General information
- Location: Brighton Road, Horsham, West Sussex, RH13 6PS
- Coordinates: 51°00′55″N 0°15′50″W﻿ / ﻿51.01518°N 0.26382°W
- Opening: 1985
- Owner: Exclusive Hotels and Venues
- Grounds: 93 acres (380,000 m^{2})

Design and construction
- Developer: James Hodges

Other information
- Number of rooms: 88
- Number of restaurants: 3

= South Lodge Hotel =

The South Lodge Hotel is a 19th-century five star country house hotel set near Horsham, West Sussex in the south of England.

The hotel has also been used in a number of feature films including the 2014 film A Dark Reflection.

==History==
In 1883, Frederick DuCane Godman began development on the original South Lodge modest dwelling in the same neo-Jacobean style as many other Sussex country houses of the period. Godman commenced the final substantial additions to the building in 1911 when the Drawing Room Wing was constructed. Winston Churchill was a regular guest to the house during his time in Parliament and to commemorate this the corridor through to the newly developed Sussex Wing from the Billiard Bar now marks the place where a lift used to take him up to the Elizabeth Le Bay room. During World War II South Lodge was used as a hospital and the country house opened as a hotel in 1985.

==Grounds==
The hotel is set in 93 acre of woodland and has the largest single Rhododendron Arboreum in England. The record breaking plant is over 150 years old and currently measures 25 ft tall.

==Location==
South Lodge is located southeast of Horsham, West Sussex in the south of England.

Data excerpts:
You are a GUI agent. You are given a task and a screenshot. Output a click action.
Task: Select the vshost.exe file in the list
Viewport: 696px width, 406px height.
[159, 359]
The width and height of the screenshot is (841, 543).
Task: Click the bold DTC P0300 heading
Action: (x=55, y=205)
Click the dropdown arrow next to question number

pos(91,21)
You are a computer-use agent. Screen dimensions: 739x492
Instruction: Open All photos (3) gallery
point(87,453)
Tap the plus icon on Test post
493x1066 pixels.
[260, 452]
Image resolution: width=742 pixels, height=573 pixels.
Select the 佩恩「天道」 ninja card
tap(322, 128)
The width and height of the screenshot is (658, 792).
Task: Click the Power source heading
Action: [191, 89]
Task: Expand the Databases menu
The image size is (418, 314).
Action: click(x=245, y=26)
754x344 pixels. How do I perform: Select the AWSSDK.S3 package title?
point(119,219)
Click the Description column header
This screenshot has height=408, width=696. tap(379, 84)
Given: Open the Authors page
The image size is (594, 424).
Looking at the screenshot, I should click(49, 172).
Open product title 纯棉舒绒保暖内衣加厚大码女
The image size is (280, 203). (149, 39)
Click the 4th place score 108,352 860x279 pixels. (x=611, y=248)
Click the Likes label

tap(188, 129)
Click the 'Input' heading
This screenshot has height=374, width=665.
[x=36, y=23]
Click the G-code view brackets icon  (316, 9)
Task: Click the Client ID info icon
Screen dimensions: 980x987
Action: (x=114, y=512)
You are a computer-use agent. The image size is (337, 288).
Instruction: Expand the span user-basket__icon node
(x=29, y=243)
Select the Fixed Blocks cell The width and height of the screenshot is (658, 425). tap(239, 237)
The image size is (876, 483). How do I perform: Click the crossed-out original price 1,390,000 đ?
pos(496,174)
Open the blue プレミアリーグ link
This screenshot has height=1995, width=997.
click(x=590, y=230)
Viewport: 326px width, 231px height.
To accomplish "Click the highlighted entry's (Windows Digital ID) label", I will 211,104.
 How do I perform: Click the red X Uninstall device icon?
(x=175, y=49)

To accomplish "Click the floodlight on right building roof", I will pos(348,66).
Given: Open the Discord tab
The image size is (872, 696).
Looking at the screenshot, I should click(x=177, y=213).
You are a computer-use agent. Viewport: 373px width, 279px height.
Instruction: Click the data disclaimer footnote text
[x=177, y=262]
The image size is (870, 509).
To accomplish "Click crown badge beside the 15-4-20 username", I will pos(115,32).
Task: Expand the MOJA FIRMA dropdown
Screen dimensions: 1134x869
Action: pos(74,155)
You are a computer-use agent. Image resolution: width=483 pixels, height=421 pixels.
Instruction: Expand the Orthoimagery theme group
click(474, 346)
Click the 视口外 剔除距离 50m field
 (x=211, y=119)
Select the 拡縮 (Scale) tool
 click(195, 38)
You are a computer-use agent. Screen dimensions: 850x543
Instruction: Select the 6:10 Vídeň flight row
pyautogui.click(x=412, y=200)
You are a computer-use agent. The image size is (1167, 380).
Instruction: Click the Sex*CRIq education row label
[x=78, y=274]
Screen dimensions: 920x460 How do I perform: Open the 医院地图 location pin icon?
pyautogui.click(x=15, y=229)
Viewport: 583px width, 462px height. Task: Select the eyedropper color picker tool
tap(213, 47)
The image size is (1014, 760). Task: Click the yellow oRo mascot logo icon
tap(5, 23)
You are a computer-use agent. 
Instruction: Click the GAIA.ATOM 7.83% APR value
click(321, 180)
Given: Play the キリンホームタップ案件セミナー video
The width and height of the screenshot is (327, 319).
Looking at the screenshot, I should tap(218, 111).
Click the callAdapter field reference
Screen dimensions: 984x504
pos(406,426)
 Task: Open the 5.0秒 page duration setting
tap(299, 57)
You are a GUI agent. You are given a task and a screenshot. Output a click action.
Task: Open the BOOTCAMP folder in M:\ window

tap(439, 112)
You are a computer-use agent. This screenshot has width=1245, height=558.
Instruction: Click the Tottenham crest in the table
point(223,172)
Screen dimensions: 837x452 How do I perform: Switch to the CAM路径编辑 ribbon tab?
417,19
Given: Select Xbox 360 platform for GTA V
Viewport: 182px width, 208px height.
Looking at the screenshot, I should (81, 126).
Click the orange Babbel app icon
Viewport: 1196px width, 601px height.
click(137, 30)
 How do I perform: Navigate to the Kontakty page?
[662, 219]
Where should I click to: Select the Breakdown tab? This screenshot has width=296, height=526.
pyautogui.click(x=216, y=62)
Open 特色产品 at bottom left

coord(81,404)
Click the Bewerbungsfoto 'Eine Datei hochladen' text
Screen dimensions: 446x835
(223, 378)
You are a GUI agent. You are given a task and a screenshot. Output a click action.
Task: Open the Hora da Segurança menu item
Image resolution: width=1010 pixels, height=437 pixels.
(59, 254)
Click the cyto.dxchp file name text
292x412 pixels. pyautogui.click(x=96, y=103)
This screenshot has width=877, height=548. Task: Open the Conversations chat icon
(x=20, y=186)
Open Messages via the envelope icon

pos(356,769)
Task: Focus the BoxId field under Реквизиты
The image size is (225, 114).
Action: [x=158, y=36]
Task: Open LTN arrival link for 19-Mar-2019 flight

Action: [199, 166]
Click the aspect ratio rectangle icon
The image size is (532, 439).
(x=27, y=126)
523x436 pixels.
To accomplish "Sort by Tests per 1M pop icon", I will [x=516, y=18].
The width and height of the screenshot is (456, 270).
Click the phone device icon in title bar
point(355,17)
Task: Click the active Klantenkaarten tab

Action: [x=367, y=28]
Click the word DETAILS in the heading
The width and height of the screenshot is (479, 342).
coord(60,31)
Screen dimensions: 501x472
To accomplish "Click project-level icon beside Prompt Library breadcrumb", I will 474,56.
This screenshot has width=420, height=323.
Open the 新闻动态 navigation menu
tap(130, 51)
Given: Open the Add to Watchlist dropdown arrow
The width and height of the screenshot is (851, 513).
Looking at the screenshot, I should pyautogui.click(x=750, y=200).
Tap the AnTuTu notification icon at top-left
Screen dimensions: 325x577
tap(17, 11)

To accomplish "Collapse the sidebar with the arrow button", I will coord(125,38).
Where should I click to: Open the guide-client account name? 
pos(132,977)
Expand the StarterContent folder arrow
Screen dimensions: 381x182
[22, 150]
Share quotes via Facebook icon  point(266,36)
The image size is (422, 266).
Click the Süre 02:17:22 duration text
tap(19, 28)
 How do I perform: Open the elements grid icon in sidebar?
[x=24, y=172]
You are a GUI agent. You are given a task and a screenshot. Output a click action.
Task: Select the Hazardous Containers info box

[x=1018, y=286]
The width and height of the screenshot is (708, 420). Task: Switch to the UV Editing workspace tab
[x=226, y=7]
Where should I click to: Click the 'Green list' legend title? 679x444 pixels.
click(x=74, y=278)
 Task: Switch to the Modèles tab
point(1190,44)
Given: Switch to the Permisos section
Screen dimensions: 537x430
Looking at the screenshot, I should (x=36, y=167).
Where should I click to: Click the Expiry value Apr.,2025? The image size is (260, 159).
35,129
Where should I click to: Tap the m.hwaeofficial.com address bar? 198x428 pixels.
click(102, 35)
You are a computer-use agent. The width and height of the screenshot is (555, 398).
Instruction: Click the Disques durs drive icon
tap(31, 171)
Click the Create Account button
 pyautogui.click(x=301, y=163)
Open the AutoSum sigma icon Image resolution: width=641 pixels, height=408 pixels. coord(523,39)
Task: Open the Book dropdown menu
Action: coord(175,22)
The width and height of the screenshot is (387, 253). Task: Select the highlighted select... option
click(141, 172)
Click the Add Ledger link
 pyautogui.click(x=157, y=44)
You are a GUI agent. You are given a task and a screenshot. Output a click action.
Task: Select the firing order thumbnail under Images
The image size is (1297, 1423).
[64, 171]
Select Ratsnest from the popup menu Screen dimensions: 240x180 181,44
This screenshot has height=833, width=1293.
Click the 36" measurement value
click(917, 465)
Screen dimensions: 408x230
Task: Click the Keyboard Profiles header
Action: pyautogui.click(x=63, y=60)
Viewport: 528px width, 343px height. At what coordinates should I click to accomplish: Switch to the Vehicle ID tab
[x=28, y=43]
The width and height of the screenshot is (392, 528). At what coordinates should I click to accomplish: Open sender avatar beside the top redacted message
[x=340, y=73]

Task requirements:
A – According to the South Lodge Hotel article, what was South Lodge used as during World War II?
B – Decide whether each statement agrees with the South Lodge Hotel article, answering yes or no and quoting the deciding words: (i) The hotel has 88 rooms. (ii) Winston Churchill began development of South Lodge in 1883. (iii) The hotel's Rhododendron Arboreum measures 25 ft tall.
C – Reproduce word for word the portion of the South Lodge Hotel article between "The hotel has" and "hotel in 1985.", inclusive.
None of the work here depends on the data.

Completed exercise:
A – It was used as a hospital.

B –
(i) Yes: "Number of rooms: 88"
(ii) No: "In 1883, Frederick DuCane Godman began development on the original South Lodge modest dwelling"
(iii) Yes: "currently measures 25 ft tall."

C –
The hotel has also been used in a number of feature films including the 2014 film A Dark Reflection.

==History==
In 1883, Frederick DuCane Godman began development on the original South Lodge modest dwelling in the same neo-Jacobean style as many other Sussex country houses of the period. Godman commenced the final substantial additions to the building in 1911 when the Drawing Room Wing was constructed. Winston Churchill was a regular guest to the house during his time in Parliament and to commemorate this the corridor through to the newly developed Sussex Wing from the Billiard Bar now marks the place where a lift used to take him up to the Elizabeth Le Bay room. During World War II South Lodge was used as a hospital and the country house opened as a hotel in 1985.